Negative selection by an endogenous retrovirus promotes a higher-avidity CD4+ T cell response to retroviral infection

Effective T cell responses can decisively influence the outcome of retroviral infection. However, what constitutes protective T cell responses or determines the ability of the host to mount such responses is incompletely understood. Here we studied the requirements for development and induction of CD4+ T cells that were essential for immunity to Friend virus (FV) infection of mice, according to their TCR avidity for an FV-derived epitope. We showed that a self peptide, encoded by an endogenous retrovirus, negatively selected a significant fraction of polyclonal FV-specific CD4+ T cells and diminished the response to FV infection. Surprisingly, however, CD4+ T cell-mediated antiviral activity was fully preserved. Detailed repertoire analysis revealed that clones with low avidity for FV-derived peptides were more cross-reactive with self peptides and were consequently preferentially deleted. Negative selection of low-avidity FV-reactive CD4+ T cells was responsible for the dominance of high-avidity clones in the response to FV infection, suggesting that protection against the primary infecting virus was mediated exclusively by high-avidity CD4+ T cells. Thus, although negative selection reduced the size and cross-reactivity of the available FV-reactive naïve CD4+ T cell repertoire, it increased the overall avidity of the repertoire that responded to infection. These findings demonstrate that self proteins expressed by replication-defective endogenous retroviruses can heavily influence the formation of the TCR repertoire reactive with exogenous retroviruses and determine the avidity of the response to retroviral infection. Given the overabundance of endogenous retroviruses in the human genome, these findings also suggest that endogenous retroviral proteins, presented by products of highly polymorphic HLA alleles, may shape the human TCR repertoire that reacts with exogenous retroviruses or other infecting pathogens, leading to interindividual heterogeneity.

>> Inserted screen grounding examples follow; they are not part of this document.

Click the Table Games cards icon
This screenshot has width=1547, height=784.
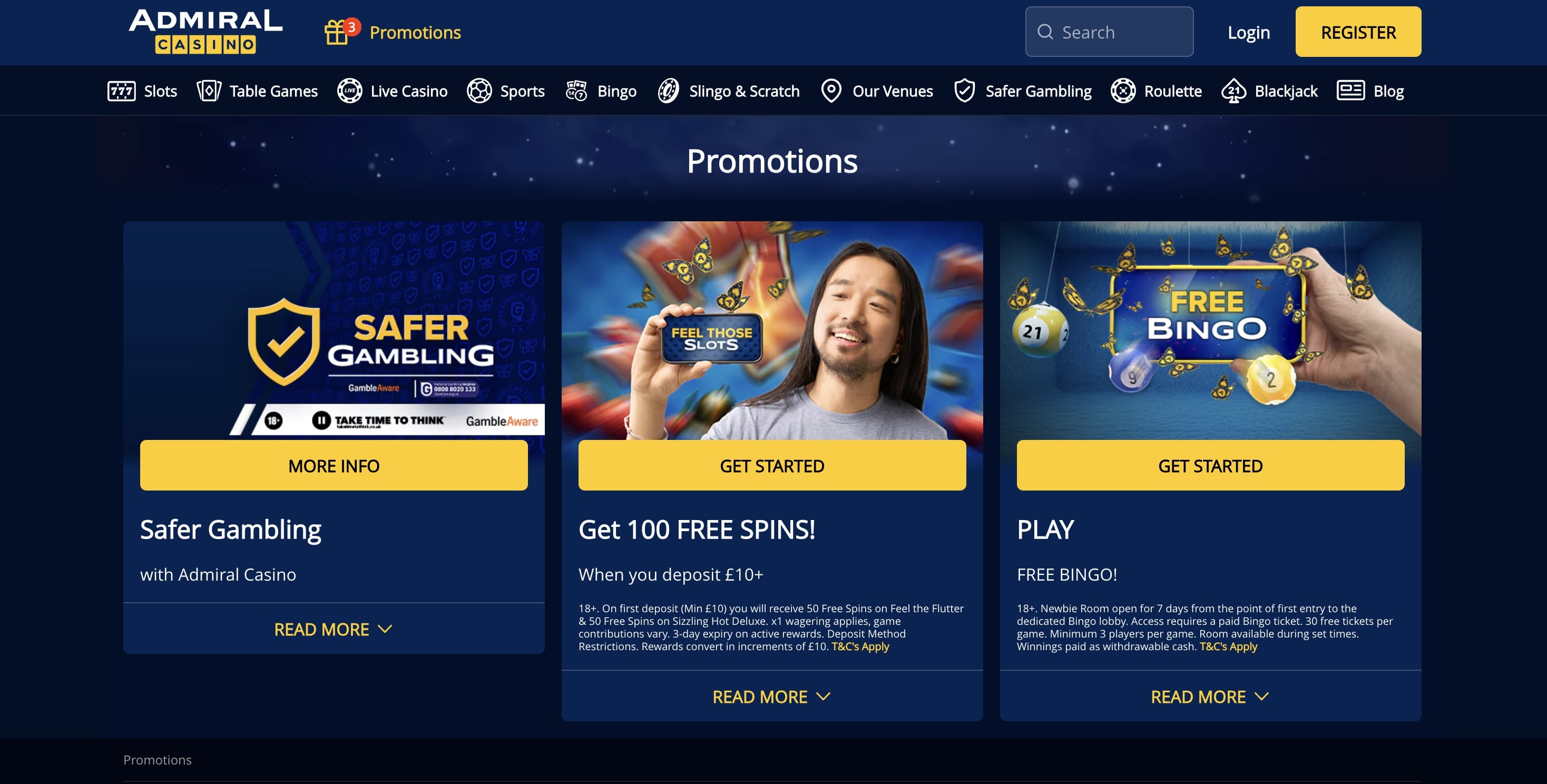click(x=209, y=91)
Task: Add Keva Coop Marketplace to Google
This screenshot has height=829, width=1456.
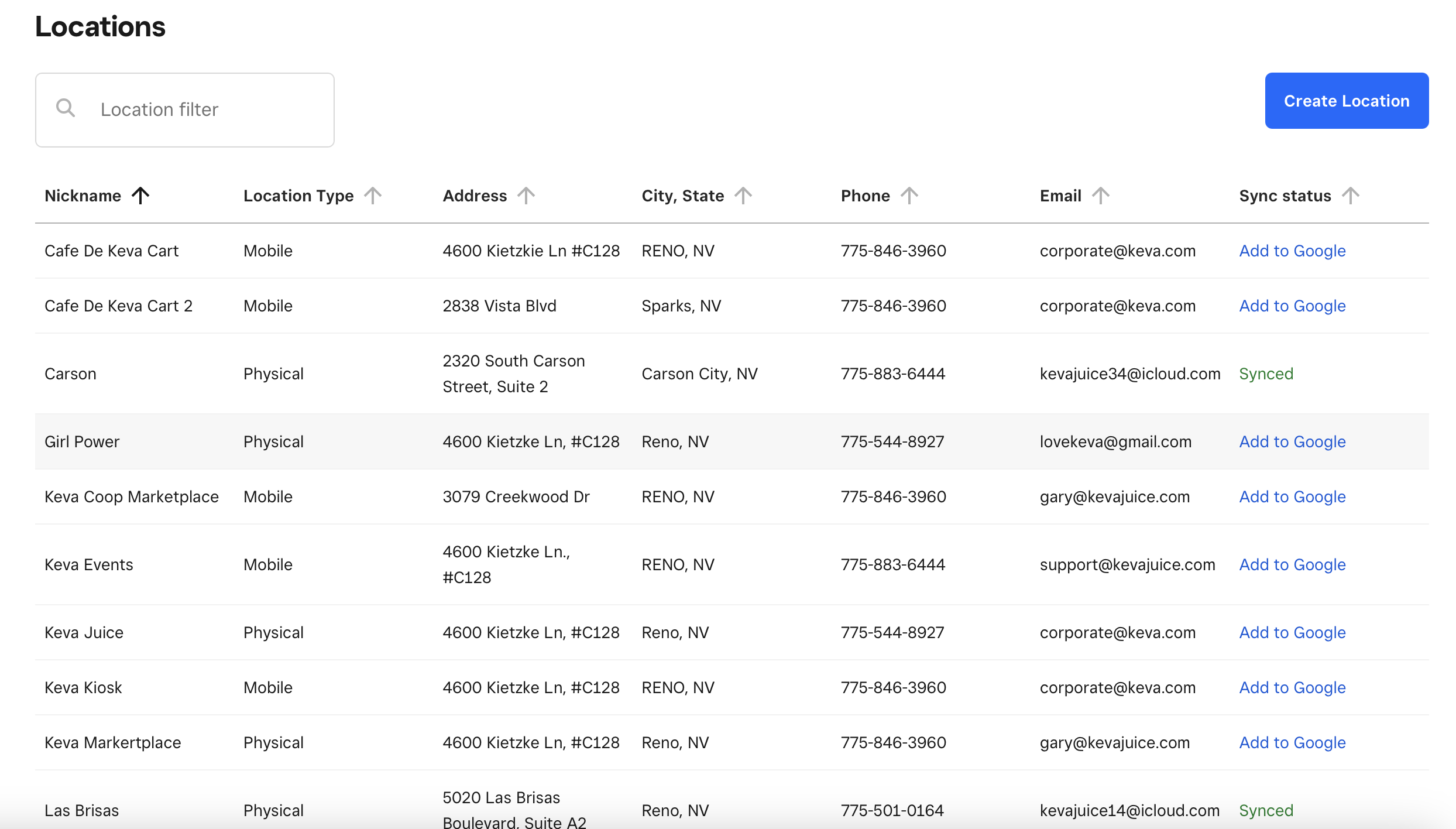Action: 1292,497
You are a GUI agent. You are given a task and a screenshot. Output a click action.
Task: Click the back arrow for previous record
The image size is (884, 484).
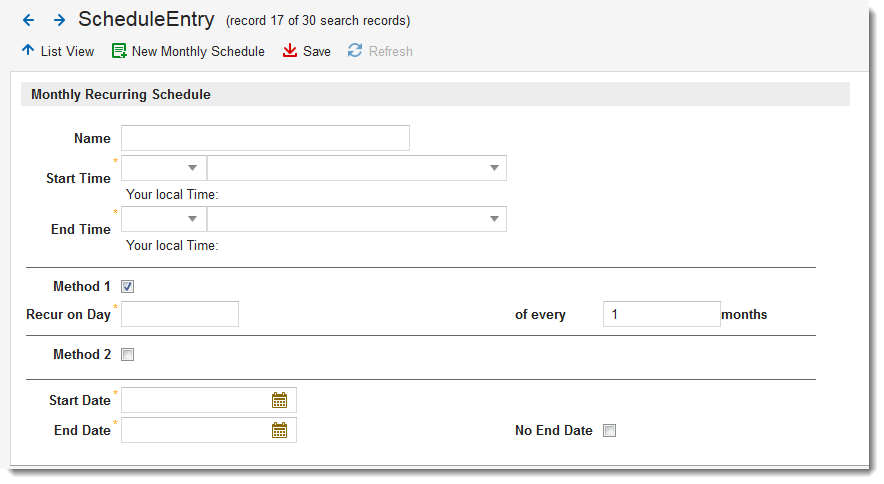coord(28,20)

Author Summary Our immune systems defend against viral infection. However, the immune response to a virus often differs substantially between individuals, as does the outcome of infection. The antiviral immune response relies on recognition of viral proteins by T lymphocytes using T cell antigen receptors (TCRs). TCRs are created randomly in an individual and each T lymphocyte has a different TCR. T lymphocytes with TCRs that recognize our own (self) proteins are removed during development, to prevent autoimmunity. Our cells can also make proteins that belong to endogenous retroviruses (ERVs), relics of ancestral retroviral infection that accumulated during evolution to constitute a large proportion of our genomes. The impact of ERVs on lymphocyte development and the subsequent influence on antiviral immunity is incompletely understood. Here, we use a mouse model to investigate this link and show that the T lymphocyte response to exogenous retrovirus infection is heavily influenced by an ERV. Surprisingly, we find that ERVs do not always have a negative impact on immunity, and in our model they improve the sensitivity with which T lymphocytes react to retroviral infection. This work may thus provide a basis for the understanding of the heterogeneity in immunity to retroviral infections in genetically diverse individuals.